The City and the Sea, Raj Kamal Jha
The real-life incident of a violent rape in Delhi in 2012 floats into a magic realist narrative about a boy who waits in van for his journalist mother to come home. He then goes looking for her, while she lies in a coma, dreaming of a sea in a distant part of the world. The relationship with the actual rape and murder of Jyoti Singh is more emotional and symbolic than one of circumstances. The novel becomes a search for a past, and an attempt to bandage a wound in the collective psyche.
Milk Teeth, Amrita Mahale
Childhood best friends decide to get married in a half-love, half-arranged match. A former lover appears. The building in Matunga, Mumbai, where they grew up is threatened with demolition so that it can make way for a swank high-rise. This is a Mumbai novel interleaved with a romance, where class and community play as important roles as love and sexuality.
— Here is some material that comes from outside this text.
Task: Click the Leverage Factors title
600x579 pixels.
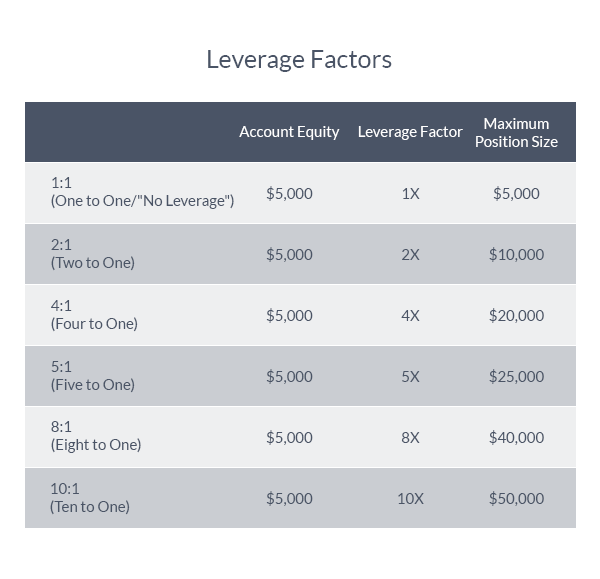Action: (x=299, y=60)
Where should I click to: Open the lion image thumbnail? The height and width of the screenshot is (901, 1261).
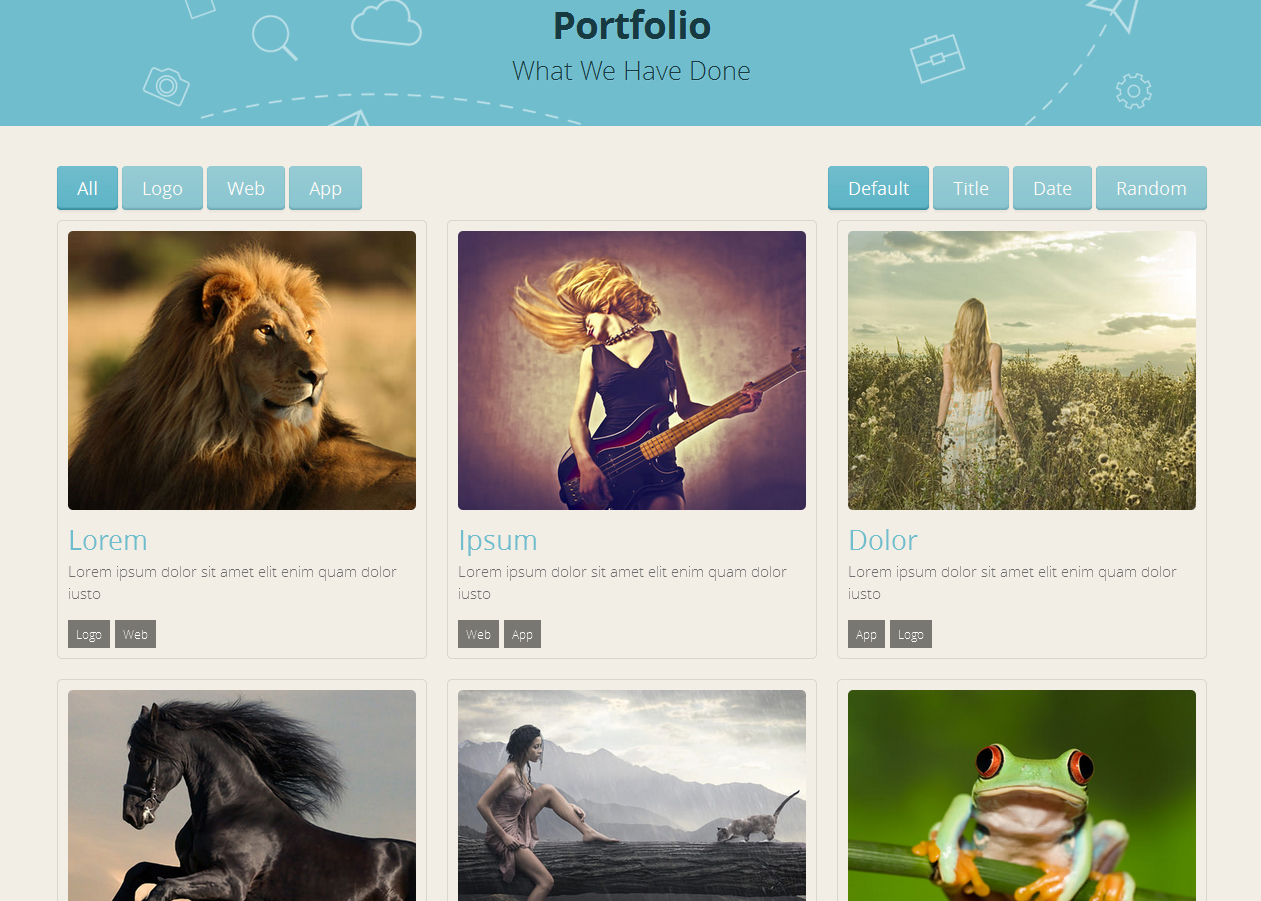click(x=242, y=370)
With a noteworthy climax thrown in.
Queen of Jasmine Country, Sharanya Mannivanan
A fictional biography of Andal, writer of sensual poetry and purveyor of desire for a divine figure and not a mortal one, this novel imagines in slow, lush movements the journey of an abandoned baby to a place where she has to abandon her own human vestiges to attain the piety she needs to pursue her passion.
A Lonely Harvest and Trial by Silence, Perumal Murugan
These twin novels, treated as a single one for the purpose of the prize, take on the story from the cliffhanger of the much-read One Part Woman. How will the husband and wife react to the extraordinary events that lead to her conceiving her child? In one of the two books, the husband kills himself, while in the other, he is determined to teach his wife a lesson for her choice. Neither, of course, is a happy place for the wife to be in.
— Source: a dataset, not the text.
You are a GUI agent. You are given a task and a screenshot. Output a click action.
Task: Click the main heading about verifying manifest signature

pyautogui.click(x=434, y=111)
A Patchwork Family, Mukta Sathe
A quiet beginning in the fussily precise voice of an 85-year-old widower who is, strangely for India, moving in with a young woman – a lawyer – who is not part of his family explodes into a narrative of choices made by the young woman after she witnesses her best friend’s rape and murder. Told alternately by the two characters, the story turns into an unsparing interrogation of much of what middle India stands for in terms of familial and social values.
My Father’s Garden, Hansda Sowvendra Shekhar
After several affairs, an unnamed male medical student enters into a consuming, passionate and borderline abusive relationship with a junior, Samir. Later, now a young doctor and still in search of meaning, he runs head-long into apathy and exploitation. Finally, he returns to his parents’ home where his father’s obsessions makes him ask questions about his own life. A rich personal story of non-conformity and the associated vulnerability, told in a tight arc of incidents.
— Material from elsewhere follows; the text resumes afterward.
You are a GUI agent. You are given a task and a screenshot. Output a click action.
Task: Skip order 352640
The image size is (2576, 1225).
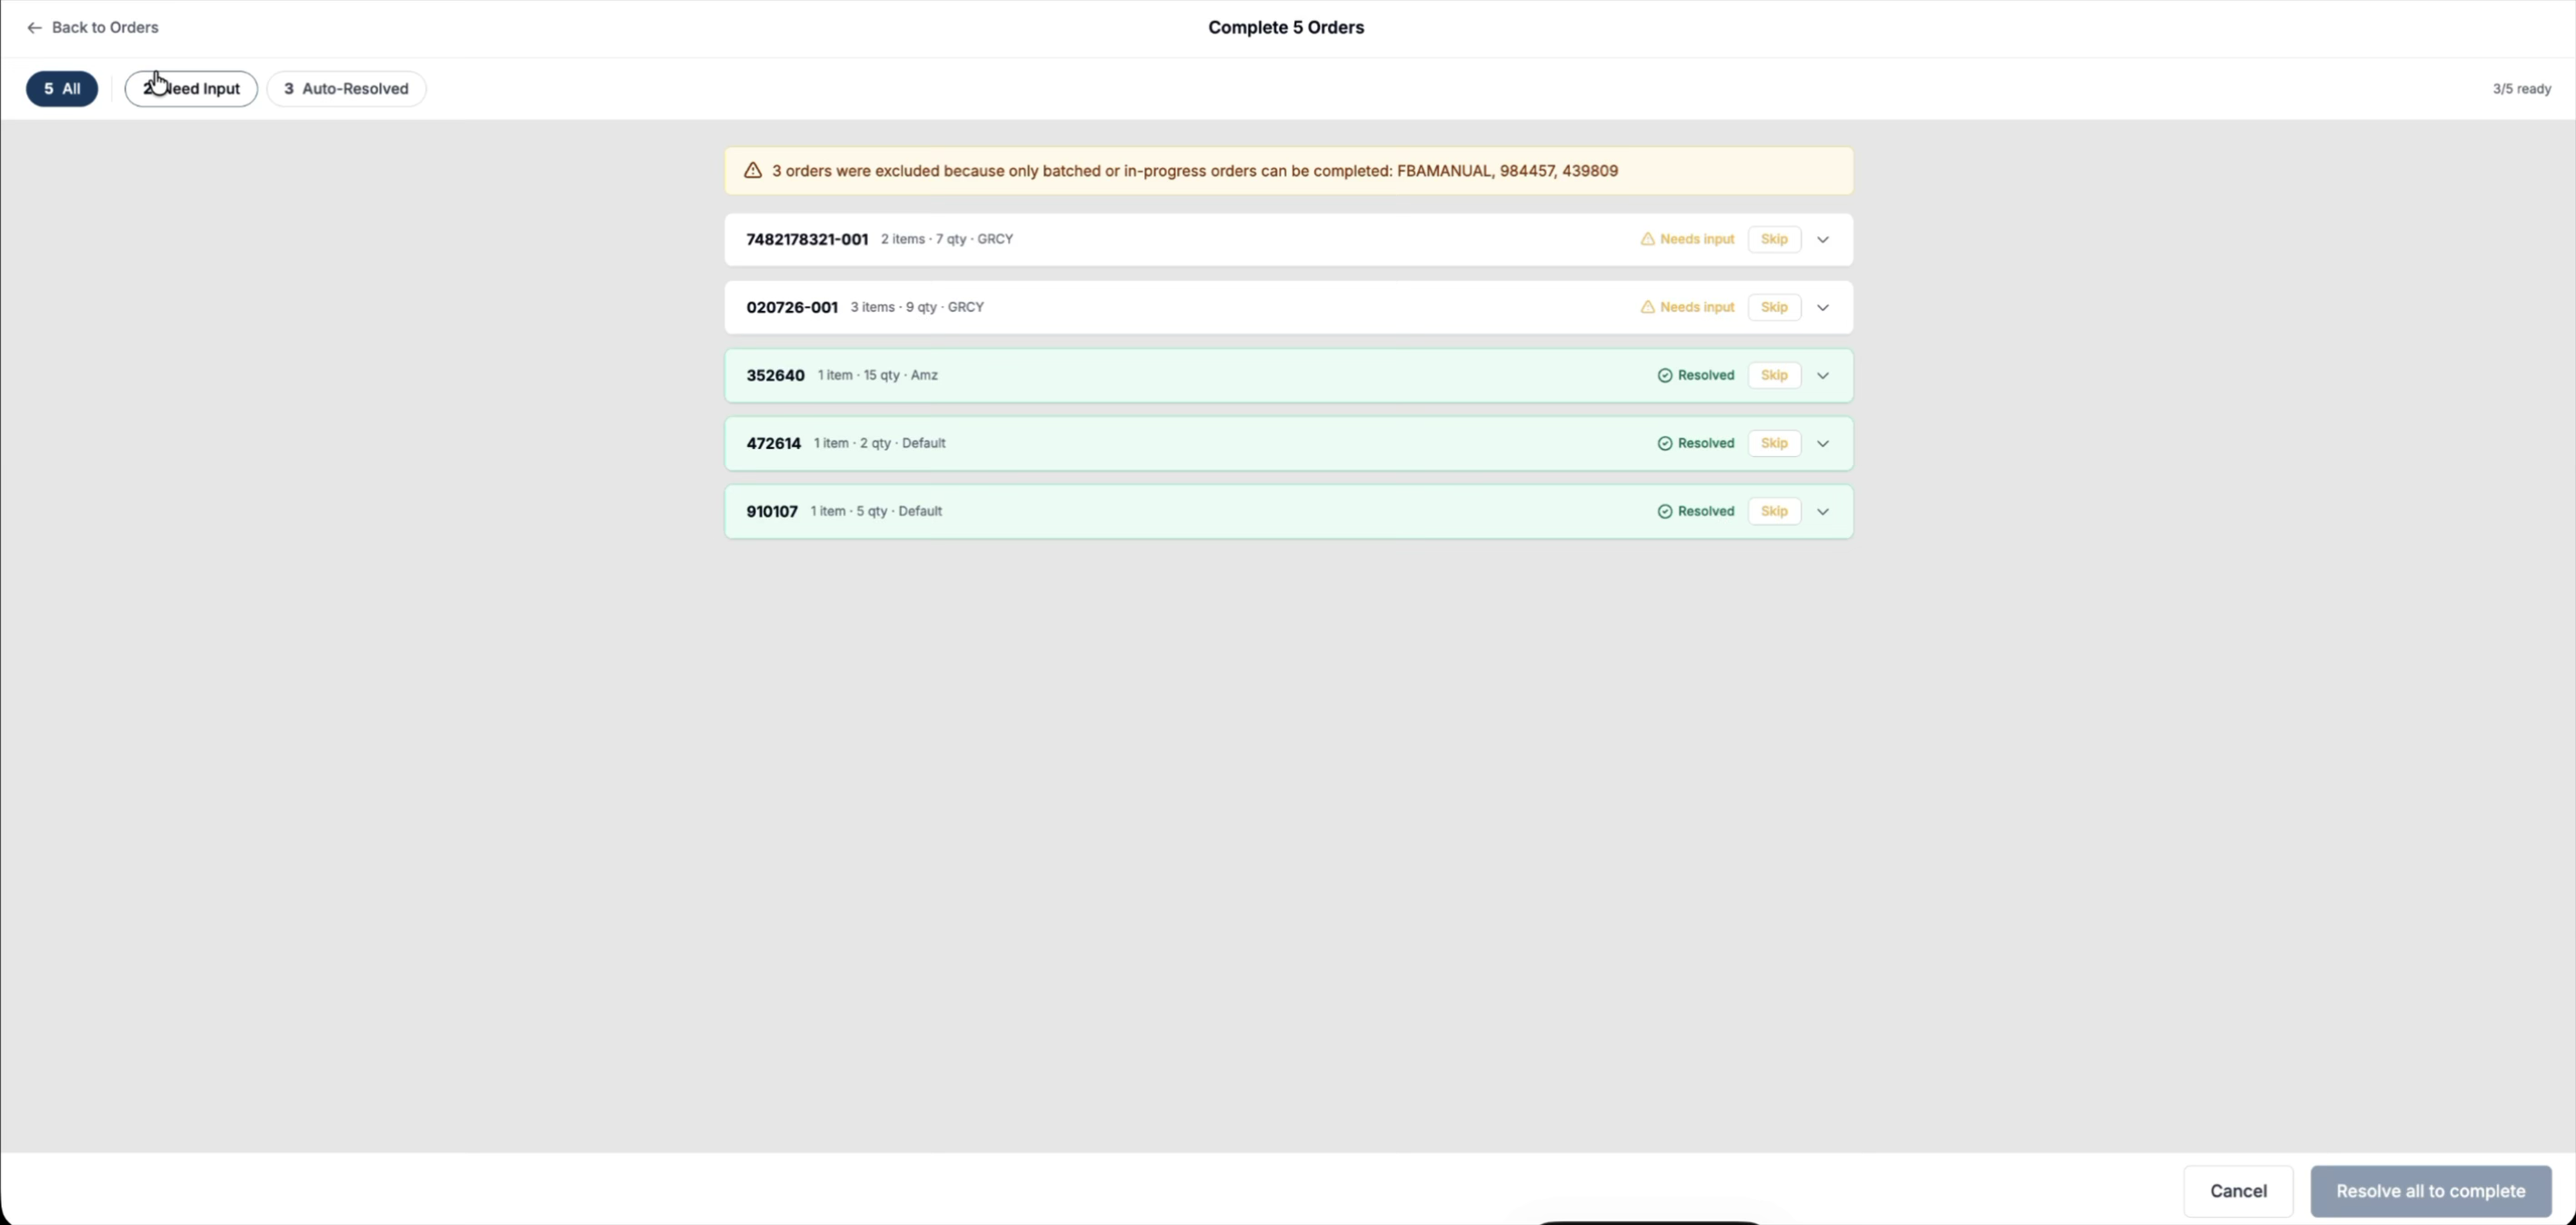point(1774,375)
The Far Field, Madhuri Vijay
Thrown into an existentialist vacuum by the death of her mother and the subsequent distancing of her father, Shalini sets out from home in Bengaluru in search of a Kashmir connection that she is convinced her mother had. Her encounter with the horrifying realities of Kashmir are mediated through the decade-old disappearance of a travelling salesman named Bashir Ahmed. Shalini remains under the control of her privileges, unable to grasp the hard truth of lives she is trying to change, an almost unlikeable character whom the reader is still compelled to follow through tragedy.
A Secret History of Compassion, Paul Zacharia
A wild ride that brooks few of the rules of either the physical world or storytelling, the novel stars a writer of mysteries and romances tasked with writing an essay on compassion for the Communist Party. It is by no means as easy as it seems, especially with the involvement of his wife, a hangman, and Satan, Stalin and Jesus Christ.